魅惑のイケメン帰国子女! アメリカの香りがする左ハンドルのホンダ[USアコードクーペ]はなぜヒットしたのか?

AI要約

USアコードクーペはバブル経済真っ只中に日本に逆輸入され、左ハンドルやアメリカンな雰囲気が日本市場で大ヒットした。

アコードクーペは日本メーカーの逆輸入車第1号であり、豪華な装備や特別感が人気を集めたが、3代目以降は売れ行きが低迷し逆輸入は終了した。

他メーカーもUSアコードクーペの成功を受けて、セプタークーペやワゴンなどの逆輸入車を販売したが、成功することはなかった。

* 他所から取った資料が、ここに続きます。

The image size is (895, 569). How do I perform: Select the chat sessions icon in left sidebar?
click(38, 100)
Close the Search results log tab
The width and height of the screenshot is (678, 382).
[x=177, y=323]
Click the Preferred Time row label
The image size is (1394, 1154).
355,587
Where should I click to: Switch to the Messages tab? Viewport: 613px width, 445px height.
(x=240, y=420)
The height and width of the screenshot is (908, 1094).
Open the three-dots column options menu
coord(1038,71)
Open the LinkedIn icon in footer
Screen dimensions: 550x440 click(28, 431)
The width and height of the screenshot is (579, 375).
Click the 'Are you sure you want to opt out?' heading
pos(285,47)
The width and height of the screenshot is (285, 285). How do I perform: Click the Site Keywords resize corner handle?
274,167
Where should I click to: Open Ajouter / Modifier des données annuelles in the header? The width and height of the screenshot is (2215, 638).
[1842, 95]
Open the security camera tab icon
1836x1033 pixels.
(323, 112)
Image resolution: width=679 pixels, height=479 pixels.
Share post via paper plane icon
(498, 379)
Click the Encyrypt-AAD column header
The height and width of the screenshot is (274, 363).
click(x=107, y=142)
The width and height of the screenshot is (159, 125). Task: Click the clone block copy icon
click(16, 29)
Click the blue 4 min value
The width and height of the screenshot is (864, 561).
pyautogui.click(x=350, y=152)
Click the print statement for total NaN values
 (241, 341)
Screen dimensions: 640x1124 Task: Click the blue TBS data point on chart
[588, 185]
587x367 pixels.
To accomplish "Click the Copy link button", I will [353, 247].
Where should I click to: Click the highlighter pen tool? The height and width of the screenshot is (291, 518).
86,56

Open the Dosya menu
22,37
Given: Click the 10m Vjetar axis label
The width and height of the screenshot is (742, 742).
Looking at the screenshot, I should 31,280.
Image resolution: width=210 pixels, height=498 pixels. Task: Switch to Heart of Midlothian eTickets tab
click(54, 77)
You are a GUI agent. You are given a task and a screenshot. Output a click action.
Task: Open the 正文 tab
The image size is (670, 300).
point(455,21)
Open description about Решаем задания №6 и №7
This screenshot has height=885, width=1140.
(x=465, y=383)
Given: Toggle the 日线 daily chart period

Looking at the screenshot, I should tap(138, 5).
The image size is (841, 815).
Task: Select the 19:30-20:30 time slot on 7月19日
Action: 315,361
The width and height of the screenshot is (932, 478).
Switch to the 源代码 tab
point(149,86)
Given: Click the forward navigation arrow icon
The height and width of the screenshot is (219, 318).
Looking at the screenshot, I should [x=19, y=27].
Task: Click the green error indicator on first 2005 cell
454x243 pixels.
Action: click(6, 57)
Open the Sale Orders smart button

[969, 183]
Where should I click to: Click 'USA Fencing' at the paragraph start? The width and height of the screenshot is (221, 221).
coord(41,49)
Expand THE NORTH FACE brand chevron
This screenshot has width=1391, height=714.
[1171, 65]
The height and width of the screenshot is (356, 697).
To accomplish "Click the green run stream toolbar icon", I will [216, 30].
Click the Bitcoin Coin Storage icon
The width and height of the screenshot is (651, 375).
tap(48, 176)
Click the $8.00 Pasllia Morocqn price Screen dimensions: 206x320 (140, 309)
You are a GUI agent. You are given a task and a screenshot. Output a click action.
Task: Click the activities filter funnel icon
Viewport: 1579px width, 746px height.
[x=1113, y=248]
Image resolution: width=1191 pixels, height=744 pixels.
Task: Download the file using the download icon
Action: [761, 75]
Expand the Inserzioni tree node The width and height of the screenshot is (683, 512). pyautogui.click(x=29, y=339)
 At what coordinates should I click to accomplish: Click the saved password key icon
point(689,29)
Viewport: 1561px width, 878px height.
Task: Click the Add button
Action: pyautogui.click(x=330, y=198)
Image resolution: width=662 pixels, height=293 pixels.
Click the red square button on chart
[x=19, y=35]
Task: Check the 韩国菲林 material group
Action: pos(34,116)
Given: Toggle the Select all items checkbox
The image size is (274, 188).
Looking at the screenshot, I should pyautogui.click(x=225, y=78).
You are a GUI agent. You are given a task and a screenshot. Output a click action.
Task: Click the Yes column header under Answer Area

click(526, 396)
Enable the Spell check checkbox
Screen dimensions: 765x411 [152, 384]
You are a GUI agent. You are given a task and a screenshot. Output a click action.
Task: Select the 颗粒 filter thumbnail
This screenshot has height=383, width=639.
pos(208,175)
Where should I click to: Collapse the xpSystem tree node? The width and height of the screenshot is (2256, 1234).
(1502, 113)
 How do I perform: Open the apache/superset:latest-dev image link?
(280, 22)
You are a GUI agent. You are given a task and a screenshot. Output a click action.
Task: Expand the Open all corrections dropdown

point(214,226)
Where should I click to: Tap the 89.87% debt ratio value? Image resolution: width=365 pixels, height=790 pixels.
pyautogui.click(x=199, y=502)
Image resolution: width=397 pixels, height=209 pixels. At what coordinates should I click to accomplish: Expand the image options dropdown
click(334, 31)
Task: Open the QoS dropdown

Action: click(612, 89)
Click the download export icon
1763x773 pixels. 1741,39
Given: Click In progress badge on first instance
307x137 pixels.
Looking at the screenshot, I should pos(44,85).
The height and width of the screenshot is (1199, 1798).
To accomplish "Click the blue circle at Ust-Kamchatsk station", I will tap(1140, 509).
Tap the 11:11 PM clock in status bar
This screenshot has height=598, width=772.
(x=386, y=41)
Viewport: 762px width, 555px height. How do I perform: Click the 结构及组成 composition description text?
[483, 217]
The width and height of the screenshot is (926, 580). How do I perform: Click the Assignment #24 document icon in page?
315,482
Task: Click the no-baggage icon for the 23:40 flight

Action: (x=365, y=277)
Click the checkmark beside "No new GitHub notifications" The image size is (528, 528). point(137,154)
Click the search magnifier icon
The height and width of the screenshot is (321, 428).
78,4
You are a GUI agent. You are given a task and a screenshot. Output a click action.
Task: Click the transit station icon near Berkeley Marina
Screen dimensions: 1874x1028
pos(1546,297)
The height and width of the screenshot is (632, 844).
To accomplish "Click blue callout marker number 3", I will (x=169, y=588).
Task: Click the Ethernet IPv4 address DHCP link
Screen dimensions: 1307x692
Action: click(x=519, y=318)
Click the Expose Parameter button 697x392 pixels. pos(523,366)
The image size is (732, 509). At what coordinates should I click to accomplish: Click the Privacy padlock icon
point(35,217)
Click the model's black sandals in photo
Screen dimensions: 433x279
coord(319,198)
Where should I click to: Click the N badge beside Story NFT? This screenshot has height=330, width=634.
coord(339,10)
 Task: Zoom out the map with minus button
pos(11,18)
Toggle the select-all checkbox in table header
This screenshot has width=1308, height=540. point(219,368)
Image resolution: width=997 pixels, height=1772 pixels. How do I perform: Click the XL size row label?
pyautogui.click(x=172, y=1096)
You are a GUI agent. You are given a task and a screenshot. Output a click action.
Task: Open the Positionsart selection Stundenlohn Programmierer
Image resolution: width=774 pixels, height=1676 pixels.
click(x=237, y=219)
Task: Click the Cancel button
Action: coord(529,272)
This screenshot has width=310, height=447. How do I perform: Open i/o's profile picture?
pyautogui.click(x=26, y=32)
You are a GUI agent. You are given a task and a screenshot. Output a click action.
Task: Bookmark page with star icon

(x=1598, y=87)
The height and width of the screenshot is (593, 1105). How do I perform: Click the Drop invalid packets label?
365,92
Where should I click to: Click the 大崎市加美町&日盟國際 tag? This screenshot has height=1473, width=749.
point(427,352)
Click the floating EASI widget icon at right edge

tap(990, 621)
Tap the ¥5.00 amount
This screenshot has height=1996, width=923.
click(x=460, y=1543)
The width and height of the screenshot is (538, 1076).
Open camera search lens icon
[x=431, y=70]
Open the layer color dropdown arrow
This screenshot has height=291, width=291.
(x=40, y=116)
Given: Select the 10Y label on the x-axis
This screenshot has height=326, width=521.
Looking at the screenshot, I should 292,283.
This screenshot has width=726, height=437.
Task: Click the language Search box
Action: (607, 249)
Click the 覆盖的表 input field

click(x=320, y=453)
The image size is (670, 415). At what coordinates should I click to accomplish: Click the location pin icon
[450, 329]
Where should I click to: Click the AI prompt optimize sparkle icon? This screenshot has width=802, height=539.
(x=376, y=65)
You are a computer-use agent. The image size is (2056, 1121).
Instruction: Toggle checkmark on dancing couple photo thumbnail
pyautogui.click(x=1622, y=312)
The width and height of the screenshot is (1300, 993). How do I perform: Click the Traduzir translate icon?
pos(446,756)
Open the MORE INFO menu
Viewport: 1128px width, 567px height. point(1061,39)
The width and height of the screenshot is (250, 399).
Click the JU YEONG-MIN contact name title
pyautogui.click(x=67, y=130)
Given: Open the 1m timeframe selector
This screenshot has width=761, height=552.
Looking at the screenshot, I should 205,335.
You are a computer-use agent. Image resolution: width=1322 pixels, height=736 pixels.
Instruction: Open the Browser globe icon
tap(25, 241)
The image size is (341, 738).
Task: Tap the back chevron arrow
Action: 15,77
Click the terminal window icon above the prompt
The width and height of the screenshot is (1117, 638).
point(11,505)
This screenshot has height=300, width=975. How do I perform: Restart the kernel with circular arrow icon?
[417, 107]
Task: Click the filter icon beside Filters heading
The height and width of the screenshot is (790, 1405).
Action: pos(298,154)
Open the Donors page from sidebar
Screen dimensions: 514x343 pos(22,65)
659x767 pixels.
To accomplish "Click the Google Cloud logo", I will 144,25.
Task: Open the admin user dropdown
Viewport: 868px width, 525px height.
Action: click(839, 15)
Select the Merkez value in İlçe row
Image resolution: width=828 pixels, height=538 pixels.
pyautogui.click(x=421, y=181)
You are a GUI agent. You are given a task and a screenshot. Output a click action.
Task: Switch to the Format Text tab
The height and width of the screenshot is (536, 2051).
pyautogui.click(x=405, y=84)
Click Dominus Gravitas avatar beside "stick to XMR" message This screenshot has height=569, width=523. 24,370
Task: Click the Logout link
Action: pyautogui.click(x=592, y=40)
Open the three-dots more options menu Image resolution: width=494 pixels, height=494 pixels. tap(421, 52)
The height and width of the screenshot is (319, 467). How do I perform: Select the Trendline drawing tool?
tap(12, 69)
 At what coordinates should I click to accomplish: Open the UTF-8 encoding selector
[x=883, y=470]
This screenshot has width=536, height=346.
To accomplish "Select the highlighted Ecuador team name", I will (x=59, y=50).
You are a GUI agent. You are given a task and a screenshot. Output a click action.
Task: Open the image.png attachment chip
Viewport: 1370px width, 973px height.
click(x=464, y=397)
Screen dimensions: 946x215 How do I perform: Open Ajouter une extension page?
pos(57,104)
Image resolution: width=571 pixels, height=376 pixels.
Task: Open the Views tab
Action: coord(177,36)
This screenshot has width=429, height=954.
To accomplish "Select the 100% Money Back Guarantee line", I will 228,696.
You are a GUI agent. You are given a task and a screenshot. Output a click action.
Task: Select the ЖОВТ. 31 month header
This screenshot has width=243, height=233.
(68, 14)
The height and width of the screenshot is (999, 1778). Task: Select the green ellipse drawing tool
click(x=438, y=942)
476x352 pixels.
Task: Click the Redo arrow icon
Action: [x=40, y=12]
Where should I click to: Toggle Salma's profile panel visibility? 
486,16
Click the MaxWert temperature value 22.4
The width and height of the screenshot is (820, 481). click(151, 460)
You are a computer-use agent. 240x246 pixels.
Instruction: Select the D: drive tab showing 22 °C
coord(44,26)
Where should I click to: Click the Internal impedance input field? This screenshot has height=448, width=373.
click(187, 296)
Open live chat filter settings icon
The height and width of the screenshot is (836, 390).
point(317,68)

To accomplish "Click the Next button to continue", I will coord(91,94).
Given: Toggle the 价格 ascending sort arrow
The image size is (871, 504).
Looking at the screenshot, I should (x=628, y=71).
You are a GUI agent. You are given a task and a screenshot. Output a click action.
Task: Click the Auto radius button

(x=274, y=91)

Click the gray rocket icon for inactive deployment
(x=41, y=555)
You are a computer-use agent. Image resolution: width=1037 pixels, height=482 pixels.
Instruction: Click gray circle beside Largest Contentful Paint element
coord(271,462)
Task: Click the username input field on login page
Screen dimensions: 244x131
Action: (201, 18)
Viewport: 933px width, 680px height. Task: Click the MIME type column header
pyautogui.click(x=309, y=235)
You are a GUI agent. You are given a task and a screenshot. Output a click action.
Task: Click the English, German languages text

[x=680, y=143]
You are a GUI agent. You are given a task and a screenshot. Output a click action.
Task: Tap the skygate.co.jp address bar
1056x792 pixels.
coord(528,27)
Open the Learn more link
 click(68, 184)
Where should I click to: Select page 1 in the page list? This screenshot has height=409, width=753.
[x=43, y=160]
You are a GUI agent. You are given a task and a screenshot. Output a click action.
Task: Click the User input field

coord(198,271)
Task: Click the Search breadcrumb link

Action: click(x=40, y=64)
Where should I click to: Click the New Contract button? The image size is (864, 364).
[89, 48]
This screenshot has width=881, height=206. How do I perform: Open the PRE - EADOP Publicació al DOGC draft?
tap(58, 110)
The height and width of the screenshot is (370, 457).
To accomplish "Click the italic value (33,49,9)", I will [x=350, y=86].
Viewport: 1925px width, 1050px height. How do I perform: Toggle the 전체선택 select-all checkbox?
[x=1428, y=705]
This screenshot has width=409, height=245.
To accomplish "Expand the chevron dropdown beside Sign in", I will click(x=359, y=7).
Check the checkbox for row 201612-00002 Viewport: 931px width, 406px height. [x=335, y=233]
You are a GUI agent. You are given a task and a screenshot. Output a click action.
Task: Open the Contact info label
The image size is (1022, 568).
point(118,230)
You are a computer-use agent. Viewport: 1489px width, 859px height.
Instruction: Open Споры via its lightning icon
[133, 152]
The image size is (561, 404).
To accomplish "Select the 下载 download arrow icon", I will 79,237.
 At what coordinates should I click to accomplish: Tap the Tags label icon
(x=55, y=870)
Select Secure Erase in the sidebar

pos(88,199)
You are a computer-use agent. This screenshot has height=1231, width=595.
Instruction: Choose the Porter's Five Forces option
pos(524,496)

魅惑のイケメン帰国子女! アメリカの香りがする左ハンドルのホンダ[USアコードクーペ]はなぜヒットしたのか?

 時はバブル経済真っ只中、ホンダが逆輸入して日本で販売した1台の2ドアクーペが大ヒットした。その名もUSアコードクーペ。アメリカンな雰囲気がぷんぷん漂ってくる魅惑のクーペである。なぜこれほど大ヒットしたのだろうか?

文:ベストカーWeb編集部/写真:ホンダ

 いまや海外生産の日本車といえば、ホンダWR-V(インド生産)やオデッセイ(中国生産)、ハイラックス(タイ生産)、タウンエース&ライトエース(インドネシア生産)、キックス(タイ生産)、少し前であればスズキがハンガリー工場生産のスプラッシやSX4 S-CROSS、エスクードとバレーノ(タイ生産)など珍しくなくなった。

 しかし、どうしても日本で販売してほしいと、いうほどのことはない……と思うのは筆者だけだろうか?特に日産車などなぜ日本でも販売しないのかと思うクルマもある。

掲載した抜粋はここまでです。